L’Attorney General, Maneesh Gobin, lors de sa conférence de presse dans le cadre de l’affaire Franklin, le 8 février.
Et Maneesh Gobin alors ? C’est la question que se posent beaucoup de Mauriciens depuis la démission de Rajanah Dhaliah en tant que secrétaire parlementaire privé (PPS) avanthier, dans le sillage de l’affaire stag party… Pourquoi la commission anticorruption n’a-t-elle encore pas convoqué le ministre ? On nous fait comprendre que c’est la déposition de Rajanah Dhaliah qui déterminera si celui-ci sera convoqué ou non…
En attendant, si Dhaliah nie avoir demandé ou reçu quelque pot-de-vin, tout en risquant d’être confronté aux témoignages de Keegan Etwaroo et d’Ajay Jeetoo, Gobin pourrait ne pas être inquiété car Etwaroo et Jeetoo ont traité, selon leurs dires, avec Dhaliah et Ramnarain. Par contre, si Dhaliah reconnaît avoir reçu ces sommes d’argent, il est perdu, sauf s’il avance l’avoir fait comme intermédiaire et qu’il n’était pas le bénéficiaire finale dudit pot-de-vin. Il ne serait donc qu’un complice de corruption. Mais en adoptant celle ligne de conduite, l’ex-PPS incriminera Gobin. Qui pourra toutefois nier et dire que Dhaliah et Ramnarain ont pris des pots-de-vin dans son dos et l’ont convaincu d’approuver le bail. Un tel scénario, connu sous le nom de «cut throat defence», sera certes intéressant à suivre mais risque toutefois de finir en eau de boudin pour tous les accusés, que ce soit pendant l’enquête ou lors du procès.
Cependant, il faut savoir que cette tactique qui consiste à sauver sa peau risque de ne pas marcher si une autorité quelconque intervient pour leur dire qu’il ne faut pas faire cela ; sinon c’est tout le gouvernement qui risque d’en faire les frais. Et si les accusés ne veulent pas obéir, eh bien, il y aurait d’autres moyens de les forcer à le faire. Toutefois, on n’a jamais vu un tel scénario, les protagonistes s’arrangeant presque toujours entre eux de gré ou de force… D’ailleurs, des accusés de corruption n’avouent jamais et nieront jusqu’au bout. Sauf s’ils obtiennent une immunité…

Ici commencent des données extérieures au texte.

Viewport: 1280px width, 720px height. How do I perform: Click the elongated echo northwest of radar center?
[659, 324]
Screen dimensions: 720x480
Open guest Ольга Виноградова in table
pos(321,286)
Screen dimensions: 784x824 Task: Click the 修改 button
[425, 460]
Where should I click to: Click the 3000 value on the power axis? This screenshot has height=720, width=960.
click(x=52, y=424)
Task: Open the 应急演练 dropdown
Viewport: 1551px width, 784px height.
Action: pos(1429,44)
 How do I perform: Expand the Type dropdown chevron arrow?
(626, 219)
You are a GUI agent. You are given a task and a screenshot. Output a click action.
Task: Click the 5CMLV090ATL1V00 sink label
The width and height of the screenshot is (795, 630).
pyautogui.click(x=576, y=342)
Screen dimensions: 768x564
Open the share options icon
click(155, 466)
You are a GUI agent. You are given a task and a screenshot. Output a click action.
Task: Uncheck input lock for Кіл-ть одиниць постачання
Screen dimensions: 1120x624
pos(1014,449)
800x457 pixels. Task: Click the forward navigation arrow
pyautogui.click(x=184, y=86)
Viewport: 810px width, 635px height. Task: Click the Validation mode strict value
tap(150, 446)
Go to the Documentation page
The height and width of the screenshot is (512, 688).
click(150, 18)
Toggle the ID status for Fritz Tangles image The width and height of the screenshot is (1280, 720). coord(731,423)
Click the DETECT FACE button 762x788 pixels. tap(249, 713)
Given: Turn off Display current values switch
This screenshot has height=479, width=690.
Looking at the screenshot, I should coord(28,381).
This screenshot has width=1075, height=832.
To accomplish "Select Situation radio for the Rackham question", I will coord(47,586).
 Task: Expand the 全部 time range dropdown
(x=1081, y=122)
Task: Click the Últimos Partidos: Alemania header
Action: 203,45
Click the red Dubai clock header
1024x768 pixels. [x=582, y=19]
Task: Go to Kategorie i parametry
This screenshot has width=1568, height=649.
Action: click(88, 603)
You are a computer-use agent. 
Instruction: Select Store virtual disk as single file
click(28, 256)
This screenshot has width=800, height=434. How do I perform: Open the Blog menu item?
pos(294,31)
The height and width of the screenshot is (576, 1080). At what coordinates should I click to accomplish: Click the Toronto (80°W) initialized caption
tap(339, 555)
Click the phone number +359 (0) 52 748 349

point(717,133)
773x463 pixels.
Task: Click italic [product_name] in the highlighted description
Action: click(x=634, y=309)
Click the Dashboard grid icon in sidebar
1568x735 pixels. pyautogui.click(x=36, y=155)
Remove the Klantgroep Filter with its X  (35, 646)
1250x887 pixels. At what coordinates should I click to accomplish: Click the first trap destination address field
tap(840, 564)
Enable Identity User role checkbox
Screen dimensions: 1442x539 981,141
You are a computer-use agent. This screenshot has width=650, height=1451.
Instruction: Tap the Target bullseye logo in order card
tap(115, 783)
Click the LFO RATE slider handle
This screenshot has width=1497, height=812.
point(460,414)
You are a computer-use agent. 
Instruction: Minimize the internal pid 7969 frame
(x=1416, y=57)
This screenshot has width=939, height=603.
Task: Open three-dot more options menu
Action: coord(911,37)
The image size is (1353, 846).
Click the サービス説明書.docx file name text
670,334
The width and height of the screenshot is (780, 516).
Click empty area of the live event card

Sinon, les co-accusés peuvent utiliser le moyen le plus sûr : le droit au silence. Toutefois, un Senior Counsel nous rappelle qu’en gardant le silence, Rajesh Ramnarain a bien fait l’objet d’une accusation provisoire, «mais il faudra attendre que l’ICAC termine tous les interrogatoires pour boucler l’enquête et envoyer le dossier au bureau du DPP qui décidera s’il faut retenir ou pas des charges formelles contre lui. Et si le gouvernement change, il risque de subir le même sort que Peermamode, Chady ou Seeruttun». Maneesh Gobin risque donc de n’être pas invité par l’Independent Commission against Corruption (ICAC) ? Réponse du Senior Counsel : «Tout est une question politique.»
Suspect principal ?
D’ailleurs, pour Me Shakeel Mohamed, «tant que le directeur de l’ICAC sera redevable envers le Premier ministre, qui seul a la prérogative de le nommer à ce poste, tant que le speaker refusera les questions à propos de la commission anticorruption au Parlement, tant que le comité parlementaire n’aura pas le droit de connaître le day-to-day running de l’institution, tant que des citoyens ne pourront déposer un Public Interest Litigation contre l’ICAC, bref, tant qu’il n’y aura ni de transparence ni d’accountability ni d’indépendance, la commission fera ce qu’elle veut ou plutôt ce que le Premier ministre voudra». L’avocat et député travailliste trouve inacceptable, voire ridicule, que Navin Beekarry ait avoué qu’il est intéressé par le poste au sommet de la future Financial Crimes Commission dont le projet de loi – autre aveu – a été rédigé par lui-même.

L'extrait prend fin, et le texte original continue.